10.5 mi • 3,406 ft aeg
 Decided to take a ride out here after seeing this one posted. I'm doing the 100 Classic Hikes in AZ book, but this hike was added in a later edition than the one I have. January seemed like the better time to attempt this one, and it definitely was. The first 4 miles were entirely in the shade, the last 1.2 had intermittent shade. That was also the steepest portion of the hike. Once you hit the saddle and can see the road on the east side of the mountain, there's about another 1000' vertically to go.

The hike up wasn't as bad as I had expected, but still a workout. It was a pretty steady climb, not too much loose rock, steeper as you approach the summit. The way back had a section that seemed a bit of slog. Once it leveled out a bit, there were still big steps that I didn't remember on the way up. The last mile and a half was finally easy again.

As usually is the case when I decide to carry my handy dandy folding stool, there was a picnic table waiting for us when we got to the top. We checked out the cabin and observatory area quickly, ate lunch, and headed back down.

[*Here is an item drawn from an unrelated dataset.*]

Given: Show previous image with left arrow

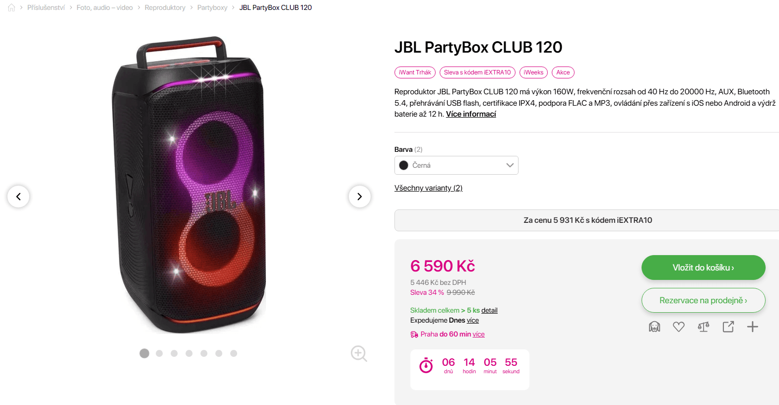Looking at the screenshot, I should [18, 197].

No ATVers were at the top, which was somewhat of a surprise. On our way back down, we saw 2 rhinos on their way up.

The only other hikers we saw were just below the saddle. They were packing light, and didn't seem to have much water. Once we got back to the trailhead, there wasn't another car there. We saw their regular sedan parked nearly all the way back to Rt. 60, just before the dirt road got to a gnarly section. this added a full 8 miles to their round trip hike. We imagined that it must have been quite the slog on that last 4 miles on the dirt road for them.
10.23 mi • 3,472 ft aeg
 Enjoyed this hike 7 years ago and it's holding steady. More saguaros and desert flora than recalled was a bonus.

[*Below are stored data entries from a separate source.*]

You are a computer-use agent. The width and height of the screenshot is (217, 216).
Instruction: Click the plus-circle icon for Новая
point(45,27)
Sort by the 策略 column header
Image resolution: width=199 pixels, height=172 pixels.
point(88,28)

Noticed a whopping 2 catclaw bushes heading up. Got a dandy half inch gash on my shin heading down. Apparently there are a few more. Only an issue if not paying

Along with a shockingly well cut trail the distant views grab your attention. Mountain ranges with long ridgelines compliment the ultra flat desert floor.
10.23 mi • 3,472 ft aeg
 I forgot how much I like this trail. It's just impressively constructed and is in fantastic shape for a trail that can't get too much use. I even carried clippers to cut back any brush but never once took them out!

About half the hike up was shaded and it was very pleasant. There was even a short stretch of shade on the way down due to the low angle of the sun right now. It was supposed to be in the low 80s today but it didn't feel too warm at any time until standing by the truck at the end of the hike.

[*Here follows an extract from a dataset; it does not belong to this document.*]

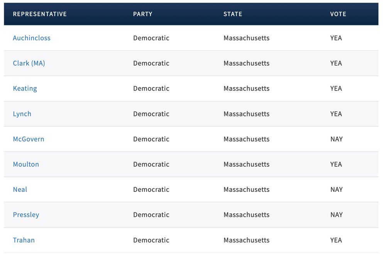The height and width of the screenshot is (260, 386).
Task: Click the NAY vote in McGovern's row
Action: [x=337, y=139]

Thanks to the BLM (presumably) for keeping this one maintained.
10.2 mi • 3,380 ft aeg
 Went up yesterday, Monday to hike one of my favorite hiking trails in Arizona. Weather was perfect it was 43 degrees when I left the trail head at 7:15. From the trail head up to the old miner shack the trail was in good shape some cats claw getting close to trail and starting to come over trail, but you can get by this without any problem. From the old miner shack up to summit I cut the cats claw back away from the trail, some places it was growing across this section of the trail. Over all this trail is in good shape. No other hikers on trail today there was 5 ATV riders at the top and 1 Jeep. Road into the trail head is ok. I have a Ford 150 truck 4X4 did not have to cut any bushes back to get to trail head parking. I would recommend you have a vehicle with some clearance and AWD one of the washes is very sandy and from the horse trailer parking lot up to trail head parking it is a little rocky if you drive slow you will have no problem. No flowers or water on this trail today.
10.18 mi • 3,418 ft aeg
 Peak one of two for the day.

The cloud were out when we got started and would persist through out the entire day. We got sprinkled on a little bit on the way up. Thankfully that was the extent of the rain as I had forgotten my rain jacket... After the saddle the wind picked up quite a bit, and it was hard to tolerate for long on the peak.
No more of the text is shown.